*OBJETIVO PROPOSTO A*
Resuma em duas frases o texto sobre maturidade emocional.

*TRECHO DO TEXTO*
• • • •

Um dos maiores sofrimentos
em nossa maneira de nos relacionarmos são as sérias dificuldades na
comunicação. O crescimento emocional e a maturidade afetiva são a base
das relações saudáveis e de uma sociedade madura. Na verdadeira comunhão
aconchega-se a mudança mais potente.
“Em
nossa sociedade contemporânea, o ser humano se vê cada vez mais privado
do reconhecimento essencial que implica a confirmação afetiva de sua
existência” (Frans Veldman).
A
vida afetiva humana, com suas interações, relações e sua problemática
intrínseca, é a trama que sustenta o mundo em todas suas esferas, tanto
privadas como públicas. No entanto, as potencialidades afetivas são frequentemente asfixiadas, subestimadas, descuidadas, quando não
ignoradas. Amadurecer e crescer são, antes de mais nada, tarefas
individuais, e seu reflexo mais fiel se projeta no espelho da sociedade.
Não
se pode evoluir e crescer como ser humano íntegro sem desenvolver e
amadurecer emocionalmente. Não há sociedade madura sem indivíduos
íntegros. A imaturidade política, social e educativa que rege nossa
cultura é expressão da imaturidade emocional dos indivíduos que a
integram; sob a aparência de adultos, a grande maioria são seres que
evolutivamente mal superam a infância precoce ou a puberdade (1).
Desenvolver o núcleo mais íntimo de
nosso ser, desenvolver a própria identidade como a capacidade de formar e
manter relações, constituem as propriedades mais importantes de todo
ser humano.

• • • •

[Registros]
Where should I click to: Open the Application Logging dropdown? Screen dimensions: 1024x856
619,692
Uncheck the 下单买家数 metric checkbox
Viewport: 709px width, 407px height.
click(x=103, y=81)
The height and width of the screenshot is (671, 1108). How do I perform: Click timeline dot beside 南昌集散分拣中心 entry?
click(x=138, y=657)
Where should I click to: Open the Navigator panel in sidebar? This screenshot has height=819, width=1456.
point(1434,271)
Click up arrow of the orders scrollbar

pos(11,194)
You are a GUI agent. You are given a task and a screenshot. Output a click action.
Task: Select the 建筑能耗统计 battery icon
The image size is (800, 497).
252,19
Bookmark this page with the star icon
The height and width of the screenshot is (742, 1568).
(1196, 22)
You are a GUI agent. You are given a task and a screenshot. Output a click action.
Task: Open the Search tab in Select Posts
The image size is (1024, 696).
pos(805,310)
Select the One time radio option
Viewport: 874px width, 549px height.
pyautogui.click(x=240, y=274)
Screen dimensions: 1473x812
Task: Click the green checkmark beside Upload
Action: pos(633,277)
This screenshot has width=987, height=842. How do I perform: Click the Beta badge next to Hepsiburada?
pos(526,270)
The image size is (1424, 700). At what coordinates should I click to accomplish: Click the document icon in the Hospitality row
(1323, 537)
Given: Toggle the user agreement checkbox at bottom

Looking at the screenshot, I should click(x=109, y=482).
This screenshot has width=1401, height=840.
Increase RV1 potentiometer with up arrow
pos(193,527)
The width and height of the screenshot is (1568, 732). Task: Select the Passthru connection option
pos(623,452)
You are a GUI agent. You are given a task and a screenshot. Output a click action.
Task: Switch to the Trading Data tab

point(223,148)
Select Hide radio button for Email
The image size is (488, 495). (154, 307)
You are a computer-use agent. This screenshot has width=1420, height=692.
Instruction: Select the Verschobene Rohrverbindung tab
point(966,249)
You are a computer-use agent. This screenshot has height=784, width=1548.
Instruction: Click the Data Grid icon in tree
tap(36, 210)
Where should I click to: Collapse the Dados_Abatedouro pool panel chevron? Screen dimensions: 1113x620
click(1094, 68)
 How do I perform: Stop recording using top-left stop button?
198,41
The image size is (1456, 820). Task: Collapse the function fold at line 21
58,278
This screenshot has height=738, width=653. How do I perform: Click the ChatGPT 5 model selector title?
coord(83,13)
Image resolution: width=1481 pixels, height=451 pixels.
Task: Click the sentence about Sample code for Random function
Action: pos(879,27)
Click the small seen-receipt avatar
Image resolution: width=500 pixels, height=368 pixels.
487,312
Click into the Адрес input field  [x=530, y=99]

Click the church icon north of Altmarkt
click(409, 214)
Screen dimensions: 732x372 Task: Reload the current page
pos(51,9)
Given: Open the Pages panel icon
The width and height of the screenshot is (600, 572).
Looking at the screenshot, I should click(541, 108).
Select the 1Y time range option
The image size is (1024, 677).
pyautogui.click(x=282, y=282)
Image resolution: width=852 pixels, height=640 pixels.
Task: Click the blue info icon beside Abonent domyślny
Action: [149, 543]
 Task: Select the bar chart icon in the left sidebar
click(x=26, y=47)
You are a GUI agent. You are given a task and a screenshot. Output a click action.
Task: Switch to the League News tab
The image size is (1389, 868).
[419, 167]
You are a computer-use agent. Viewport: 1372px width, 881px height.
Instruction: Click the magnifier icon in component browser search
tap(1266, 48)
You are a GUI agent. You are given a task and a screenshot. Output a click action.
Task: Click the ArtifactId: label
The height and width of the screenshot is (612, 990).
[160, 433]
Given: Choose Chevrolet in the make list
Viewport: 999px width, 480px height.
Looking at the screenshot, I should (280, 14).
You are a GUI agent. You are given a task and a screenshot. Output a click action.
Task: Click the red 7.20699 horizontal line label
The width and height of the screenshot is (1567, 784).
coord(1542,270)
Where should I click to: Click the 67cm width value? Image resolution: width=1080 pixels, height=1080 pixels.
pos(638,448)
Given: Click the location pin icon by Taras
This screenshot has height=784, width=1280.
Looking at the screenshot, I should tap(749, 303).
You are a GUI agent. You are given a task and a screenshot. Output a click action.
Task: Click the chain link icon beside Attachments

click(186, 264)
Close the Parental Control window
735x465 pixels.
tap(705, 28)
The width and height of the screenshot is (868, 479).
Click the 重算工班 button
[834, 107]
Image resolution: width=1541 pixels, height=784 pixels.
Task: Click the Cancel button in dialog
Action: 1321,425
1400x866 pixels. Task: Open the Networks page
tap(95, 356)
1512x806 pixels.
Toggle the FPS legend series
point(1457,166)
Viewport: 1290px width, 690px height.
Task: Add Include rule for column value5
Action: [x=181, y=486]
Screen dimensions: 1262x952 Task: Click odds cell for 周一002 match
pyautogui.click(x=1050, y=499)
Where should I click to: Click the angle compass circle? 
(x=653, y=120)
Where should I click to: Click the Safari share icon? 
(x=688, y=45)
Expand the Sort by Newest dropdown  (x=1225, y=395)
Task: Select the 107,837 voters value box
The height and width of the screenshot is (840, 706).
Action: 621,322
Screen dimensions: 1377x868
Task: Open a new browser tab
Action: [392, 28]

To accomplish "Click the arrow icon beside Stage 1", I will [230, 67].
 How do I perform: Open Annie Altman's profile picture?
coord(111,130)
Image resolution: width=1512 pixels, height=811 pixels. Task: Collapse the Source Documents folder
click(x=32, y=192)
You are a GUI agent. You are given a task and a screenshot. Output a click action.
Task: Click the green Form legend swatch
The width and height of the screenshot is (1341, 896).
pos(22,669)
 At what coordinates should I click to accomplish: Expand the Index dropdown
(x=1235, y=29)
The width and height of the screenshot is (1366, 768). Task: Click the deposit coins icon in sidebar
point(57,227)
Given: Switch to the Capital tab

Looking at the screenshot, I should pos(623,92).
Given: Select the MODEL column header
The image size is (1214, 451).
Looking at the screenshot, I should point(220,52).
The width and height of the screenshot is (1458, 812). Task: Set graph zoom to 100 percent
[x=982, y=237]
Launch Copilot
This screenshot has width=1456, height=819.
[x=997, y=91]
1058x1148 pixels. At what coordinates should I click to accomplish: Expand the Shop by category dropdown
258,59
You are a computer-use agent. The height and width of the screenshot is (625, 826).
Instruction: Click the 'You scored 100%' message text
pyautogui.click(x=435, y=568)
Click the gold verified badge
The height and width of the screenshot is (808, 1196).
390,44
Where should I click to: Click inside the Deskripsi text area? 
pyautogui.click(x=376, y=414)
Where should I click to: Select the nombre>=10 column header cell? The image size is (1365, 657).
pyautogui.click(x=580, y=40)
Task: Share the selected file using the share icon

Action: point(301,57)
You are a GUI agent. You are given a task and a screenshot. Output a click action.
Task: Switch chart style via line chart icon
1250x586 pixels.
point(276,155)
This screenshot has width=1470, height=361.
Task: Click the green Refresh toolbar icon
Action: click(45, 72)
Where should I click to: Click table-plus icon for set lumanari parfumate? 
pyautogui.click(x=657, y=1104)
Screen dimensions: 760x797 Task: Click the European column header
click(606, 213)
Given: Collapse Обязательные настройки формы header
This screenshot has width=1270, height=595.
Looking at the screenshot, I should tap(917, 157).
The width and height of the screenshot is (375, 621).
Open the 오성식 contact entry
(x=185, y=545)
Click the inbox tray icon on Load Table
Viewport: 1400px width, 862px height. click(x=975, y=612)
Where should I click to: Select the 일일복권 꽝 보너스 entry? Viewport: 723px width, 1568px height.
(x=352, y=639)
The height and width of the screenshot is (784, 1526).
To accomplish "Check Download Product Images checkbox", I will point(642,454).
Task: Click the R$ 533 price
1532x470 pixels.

• • • •

*OBJETIVO PROPOSTO B*
Expresse como lista numerada o trecho dos registros que vai da linha que contém "Launch Copilot" até a linha que contém "Action: point(301,57)", ambas incluídas, deixando de fora as linhas em branco.

*RESULTADO DA TAREFA A*
As sérias dificuldades na comunicação estão entre os maiores sofrimentos no modo de nos relacionarmos, e o crescimento emocional e a maturidade afetiva são a base das relações saudáveis e de uma sociedade madura. Como não há sociedade madura sem indivíduos íntegros, a imaturidade política, social e educativa da nossa cultura expressa a imaturidade emocional de quem a integra, e desenvolver a própria identidade e a capacidade de formar e manter relações são as propriedades mais importantes de todo ser humano.

*RESULTADO DA TAREFA B*
1. Launch Copilot
2. This screenshot has width=1456, height=819.
3. [x=997, y=91]
4. 1058x1148 pixels. At what coordinates should I click to accomplish: Expand the Shop by category dropdown
5. 258,59
6. You are a computer-use agent. The height and width of the screenshot is (625, 826).
7. Instruction: Click the 'You scored 100%' message text
8. pyautogui.click(x=435, y=568)
9. Click the gold verified badge
10. The height and width of the screenshot is (808, 1196).
11. 390,44
12. Where should I click to: Click inside the Deskripsi text area? 
13. pyautogui.click(x=376, y=414)
14. Where should I click to: Select the nombre>=10 column header cell? The image size is (1365, 657).
15. pyautogui.click(x=580, y=40)
16. Task: Share the selected file using the share icon
17. Action: point(301,57)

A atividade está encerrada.